--- PROVIDED MATERIAL ---
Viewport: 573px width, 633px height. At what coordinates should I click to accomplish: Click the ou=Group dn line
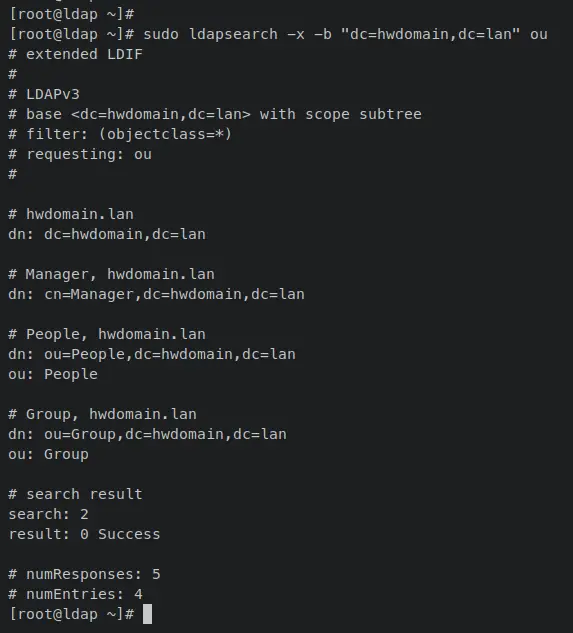147,434
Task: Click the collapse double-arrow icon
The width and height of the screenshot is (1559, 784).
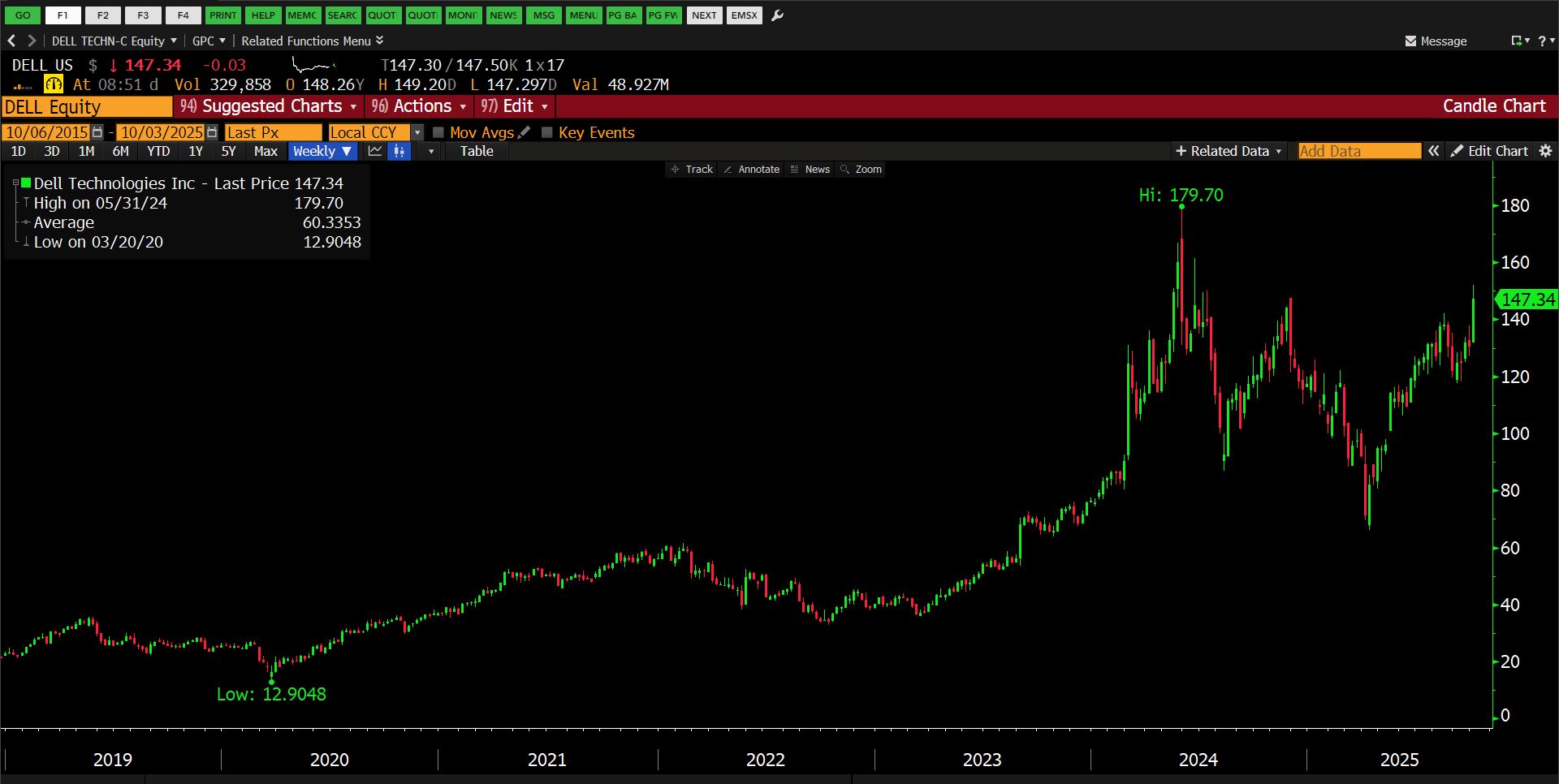Action: 1434,151
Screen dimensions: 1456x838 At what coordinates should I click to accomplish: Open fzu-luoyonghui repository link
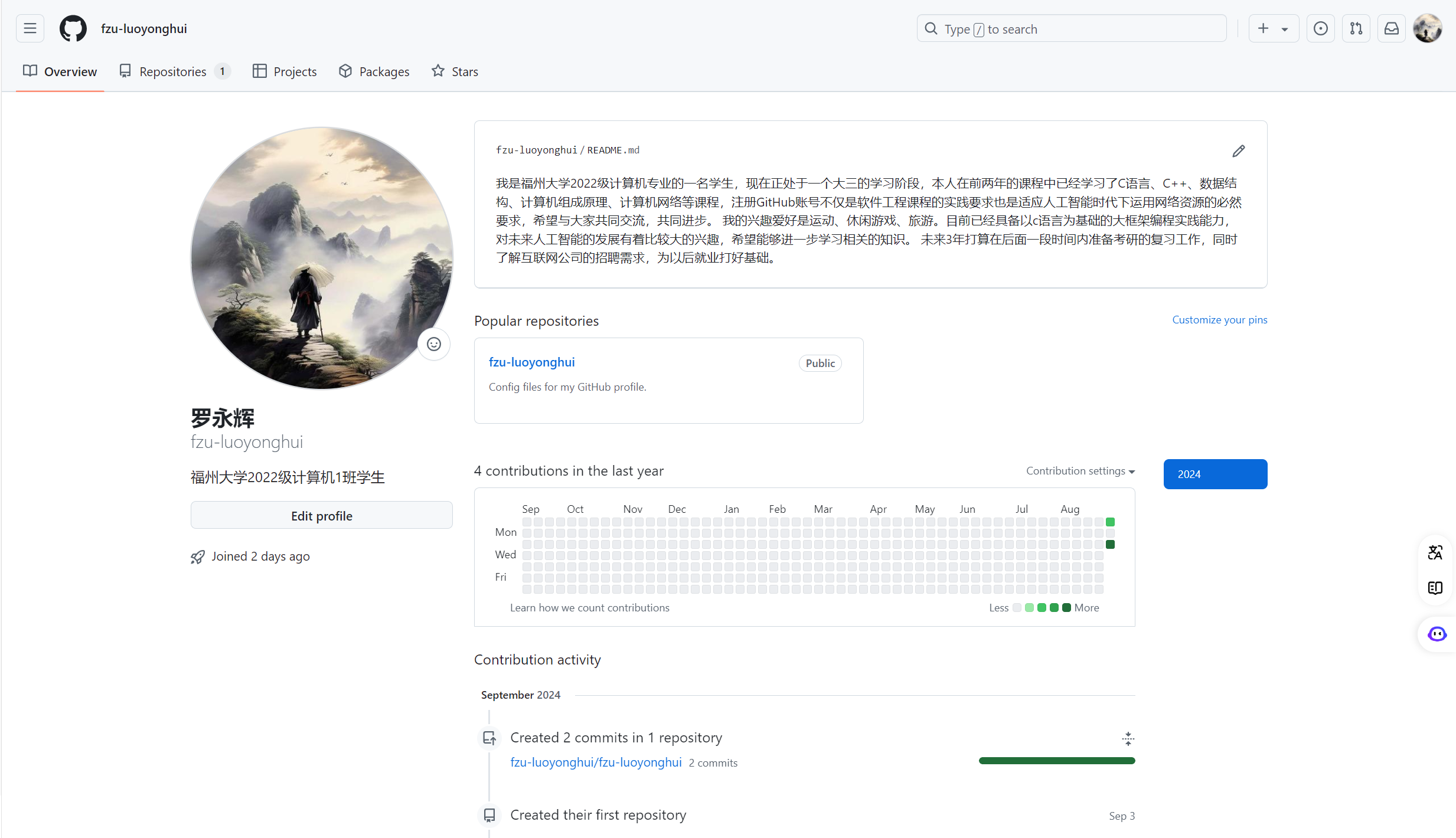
---
**ABOUT THIS TASK:** Pictures are not part of the copy; reproduce exactly and only the lines from the line containing "Task: Click the collapse double-arrow icon" through the end of the listing.

**SOLUTION TO THE EXERCISE:**
Task: Click the collapse double-arrow icon
The width and height of the screenshot is (1559, 784).
Action: 1434,151
Screen dimensions: 1456x838 At what coordinates should I click to accomplish: Open fzu-luoyonghui repository link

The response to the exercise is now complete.